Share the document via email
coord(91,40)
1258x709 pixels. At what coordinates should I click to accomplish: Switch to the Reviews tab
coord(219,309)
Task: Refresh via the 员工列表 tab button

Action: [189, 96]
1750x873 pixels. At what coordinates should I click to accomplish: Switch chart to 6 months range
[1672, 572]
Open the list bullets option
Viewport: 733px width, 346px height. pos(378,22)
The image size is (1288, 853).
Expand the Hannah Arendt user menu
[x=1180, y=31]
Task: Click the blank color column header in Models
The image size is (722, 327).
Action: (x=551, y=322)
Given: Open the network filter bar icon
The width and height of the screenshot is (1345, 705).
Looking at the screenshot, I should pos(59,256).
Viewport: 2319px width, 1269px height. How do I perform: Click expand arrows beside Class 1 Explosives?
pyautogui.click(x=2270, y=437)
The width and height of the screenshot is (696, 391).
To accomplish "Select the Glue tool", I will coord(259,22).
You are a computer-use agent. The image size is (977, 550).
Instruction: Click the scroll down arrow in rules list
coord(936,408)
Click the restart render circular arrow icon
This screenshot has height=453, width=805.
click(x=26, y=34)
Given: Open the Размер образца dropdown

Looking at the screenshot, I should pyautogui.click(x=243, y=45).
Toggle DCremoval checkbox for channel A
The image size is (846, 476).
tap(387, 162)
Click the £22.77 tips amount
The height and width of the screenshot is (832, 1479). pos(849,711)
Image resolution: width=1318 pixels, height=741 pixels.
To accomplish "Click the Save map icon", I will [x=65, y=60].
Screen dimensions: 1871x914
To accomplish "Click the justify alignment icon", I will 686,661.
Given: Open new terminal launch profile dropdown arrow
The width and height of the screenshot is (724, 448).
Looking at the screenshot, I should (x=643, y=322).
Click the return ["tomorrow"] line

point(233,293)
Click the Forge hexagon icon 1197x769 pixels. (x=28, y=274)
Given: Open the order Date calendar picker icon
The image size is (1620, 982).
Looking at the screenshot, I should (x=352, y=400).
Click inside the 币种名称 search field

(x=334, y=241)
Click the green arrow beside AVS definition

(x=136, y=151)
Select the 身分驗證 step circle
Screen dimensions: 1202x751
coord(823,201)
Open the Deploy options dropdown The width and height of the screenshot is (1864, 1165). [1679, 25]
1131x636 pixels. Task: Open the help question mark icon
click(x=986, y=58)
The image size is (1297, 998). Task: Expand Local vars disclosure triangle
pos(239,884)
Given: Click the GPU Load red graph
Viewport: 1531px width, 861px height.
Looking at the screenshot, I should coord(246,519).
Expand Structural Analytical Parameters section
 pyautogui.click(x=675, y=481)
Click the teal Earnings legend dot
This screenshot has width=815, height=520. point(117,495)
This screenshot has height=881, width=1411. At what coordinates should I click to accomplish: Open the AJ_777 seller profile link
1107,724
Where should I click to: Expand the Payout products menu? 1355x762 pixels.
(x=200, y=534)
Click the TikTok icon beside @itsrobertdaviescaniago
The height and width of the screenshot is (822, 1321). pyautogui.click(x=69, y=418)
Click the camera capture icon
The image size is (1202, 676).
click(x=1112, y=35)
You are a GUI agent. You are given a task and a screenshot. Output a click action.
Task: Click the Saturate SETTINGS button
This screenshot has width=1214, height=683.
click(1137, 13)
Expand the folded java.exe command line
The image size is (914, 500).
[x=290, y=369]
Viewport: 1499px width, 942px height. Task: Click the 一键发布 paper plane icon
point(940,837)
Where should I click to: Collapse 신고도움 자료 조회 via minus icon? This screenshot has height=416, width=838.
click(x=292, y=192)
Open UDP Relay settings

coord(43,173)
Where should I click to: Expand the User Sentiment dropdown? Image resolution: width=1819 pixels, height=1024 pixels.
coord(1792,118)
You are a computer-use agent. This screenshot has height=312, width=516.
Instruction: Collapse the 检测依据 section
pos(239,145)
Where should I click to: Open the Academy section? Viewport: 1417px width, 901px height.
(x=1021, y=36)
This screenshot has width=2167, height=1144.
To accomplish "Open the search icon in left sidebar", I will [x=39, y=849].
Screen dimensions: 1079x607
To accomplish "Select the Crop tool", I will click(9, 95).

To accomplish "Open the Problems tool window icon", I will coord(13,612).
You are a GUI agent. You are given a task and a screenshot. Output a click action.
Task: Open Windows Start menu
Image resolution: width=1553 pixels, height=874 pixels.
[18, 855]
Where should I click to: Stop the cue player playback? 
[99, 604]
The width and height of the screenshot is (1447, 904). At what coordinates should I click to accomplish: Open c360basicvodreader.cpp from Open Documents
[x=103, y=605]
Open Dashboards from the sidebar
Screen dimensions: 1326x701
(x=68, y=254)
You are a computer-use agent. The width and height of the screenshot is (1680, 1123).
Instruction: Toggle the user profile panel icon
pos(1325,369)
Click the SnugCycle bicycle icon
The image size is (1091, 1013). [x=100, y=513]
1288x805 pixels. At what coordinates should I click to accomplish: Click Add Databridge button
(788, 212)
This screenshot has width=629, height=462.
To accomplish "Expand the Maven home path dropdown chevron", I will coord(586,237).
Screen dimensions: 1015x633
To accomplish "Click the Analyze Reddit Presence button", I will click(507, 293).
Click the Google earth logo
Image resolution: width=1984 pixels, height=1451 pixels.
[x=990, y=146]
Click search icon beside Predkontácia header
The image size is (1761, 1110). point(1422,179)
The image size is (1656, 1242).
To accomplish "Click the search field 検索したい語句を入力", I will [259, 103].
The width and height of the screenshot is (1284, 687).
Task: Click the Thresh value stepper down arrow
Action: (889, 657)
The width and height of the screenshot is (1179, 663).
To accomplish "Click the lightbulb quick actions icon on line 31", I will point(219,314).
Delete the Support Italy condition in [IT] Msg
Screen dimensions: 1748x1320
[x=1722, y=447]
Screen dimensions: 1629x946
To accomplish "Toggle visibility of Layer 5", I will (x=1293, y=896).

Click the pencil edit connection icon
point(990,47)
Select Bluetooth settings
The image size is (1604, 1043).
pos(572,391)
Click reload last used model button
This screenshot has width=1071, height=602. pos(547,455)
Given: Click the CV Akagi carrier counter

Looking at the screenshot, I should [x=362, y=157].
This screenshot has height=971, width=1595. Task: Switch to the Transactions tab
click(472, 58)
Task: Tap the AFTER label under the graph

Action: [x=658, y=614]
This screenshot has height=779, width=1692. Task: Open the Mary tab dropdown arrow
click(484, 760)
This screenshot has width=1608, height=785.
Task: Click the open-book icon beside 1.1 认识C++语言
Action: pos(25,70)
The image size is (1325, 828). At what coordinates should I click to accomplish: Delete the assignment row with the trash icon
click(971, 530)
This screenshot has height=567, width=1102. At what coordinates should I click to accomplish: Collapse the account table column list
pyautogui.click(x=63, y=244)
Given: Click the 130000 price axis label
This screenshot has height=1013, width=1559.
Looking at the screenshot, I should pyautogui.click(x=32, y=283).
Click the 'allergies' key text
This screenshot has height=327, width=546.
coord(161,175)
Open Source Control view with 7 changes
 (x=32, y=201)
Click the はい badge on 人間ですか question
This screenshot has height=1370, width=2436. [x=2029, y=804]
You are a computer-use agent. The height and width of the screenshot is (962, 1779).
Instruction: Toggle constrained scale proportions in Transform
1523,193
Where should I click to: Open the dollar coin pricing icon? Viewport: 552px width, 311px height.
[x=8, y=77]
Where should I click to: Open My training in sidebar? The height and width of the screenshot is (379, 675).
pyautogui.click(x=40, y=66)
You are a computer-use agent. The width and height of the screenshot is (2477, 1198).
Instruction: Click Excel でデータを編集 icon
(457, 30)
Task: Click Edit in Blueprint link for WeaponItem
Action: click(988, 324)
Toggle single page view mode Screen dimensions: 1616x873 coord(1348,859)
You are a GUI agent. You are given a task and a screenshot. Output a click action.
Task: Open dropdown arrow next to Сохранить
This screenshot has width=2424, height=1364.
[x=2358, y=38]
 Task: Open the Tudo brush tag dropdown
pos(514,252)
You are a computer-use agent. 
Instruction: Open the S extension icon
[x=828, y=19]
_ _ _ _ _ _ _
* **ASSIGNED TASK**
Output the data exactly, from the first line through the line that holds "Task: Click the blank", so that no later line appears.

* **RESPONSE**
Share the document via email
coord(91,40)
1258x709 pixels. At what coordinates should I click to accomplish: Switch to the Reviews tab
coord(219,309)
Task: Refresh via the 员工列表 tab button

Action: [189, 96]
1750x873 pixels. At what coordinates should I click to accomplish: Switch chart to 6 months range
[1672, 572]
Open the list bullets option
Viewport: 733px width, 346px height. pos(378,22)
The image size is (1288, 853).
Expand the Hannah Arendt user menu
[x=1180, y=31]
Task: Click the blank color column header in Models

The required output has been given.